AA: Why do you use silicone sealant in your work?
OR: Silicone is a material I use to alter my images, giving them body, quite literally, and figuratively. I like that it's a nod to bodily fluid, whether that be the water in our blood, the filler in lips and cheeks, or fluid from an IV drip. It's my attempt to give a flat image life and substance. In an abstract way, I've distorted the image by giving it a body, as if to say it has a memory or a view of its own.
AA: Why do you gravitate towards the frosted glass motif?

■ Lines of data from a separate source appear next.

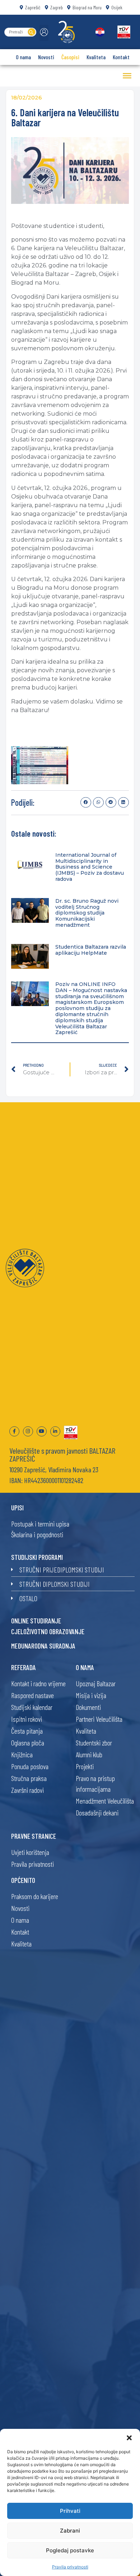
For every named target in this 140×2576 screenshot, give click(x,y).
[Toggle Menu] (127, 75)
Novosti (46, 56)
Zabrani (70, 2530)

OR: I'm interested in frosted glass for what it is. It's solid, sharp and fragile, transparent yet opaque. It turns an image or view into a flat blur of colour. In my work, a motif of sorts is the clear nail polish additive I use to create the effect of condensation. Condensation alludes to private, contained, and reflective moments, like being in the shower, or washing your face and brushing your teeth. In these moments we communicate so honestly with ourselves, yet they are still somewhat performative moments. Like writing a message to yourself in the mirror, these are the moments in which life feels like a movie… I could give so many examples of scenes in films where someone wipes the condensation off a mirror to reveal the main character staring at themselves.